● **WHAT TO DO**
Copy the data exactly; pictures stay out of the copy.

Stored items from a collection:
▼

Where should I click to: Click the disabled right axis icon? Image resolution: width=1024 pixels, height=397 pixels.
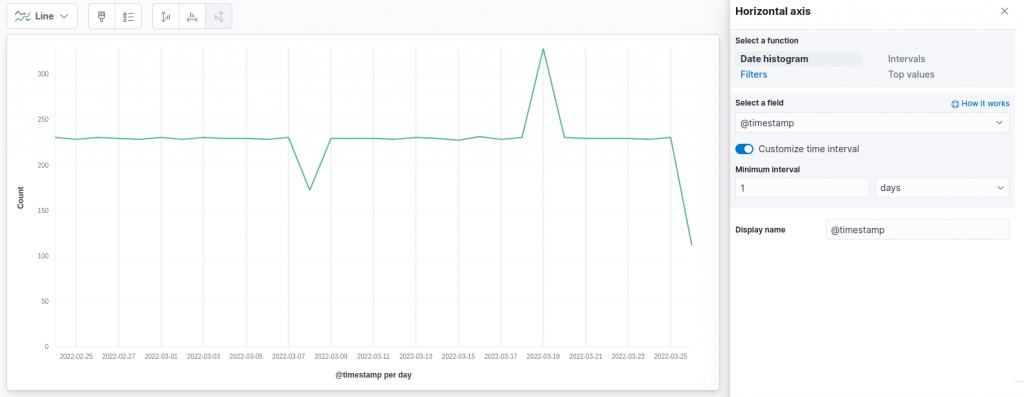coord(219,16)
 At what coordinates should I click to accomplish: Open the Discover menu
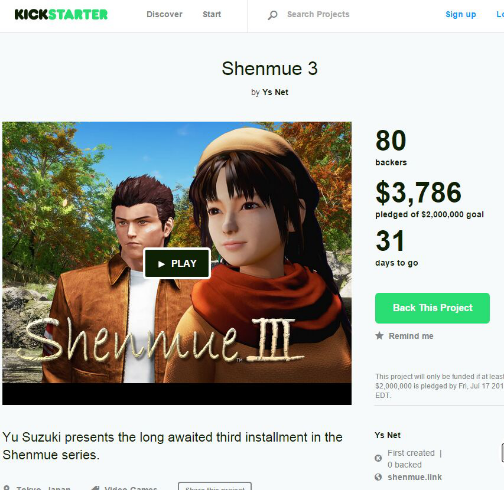164,14
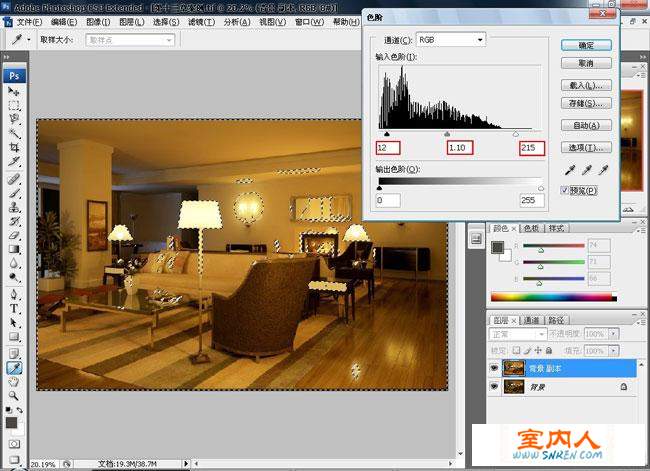
Task: Click the 自动(A) auto button
Action: coord(586,125)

▲

● **ANSWER BOX**
Where should I click to: Click the disabled right axis icon? Image resolution: width=1024 pixels, height=397 pixels.
coord(219,16)
 At what coordinates should I click to accomplish: Open the Discover menu
164,14
Task: Click the 自动(A) auto button
Action: coord(586,125)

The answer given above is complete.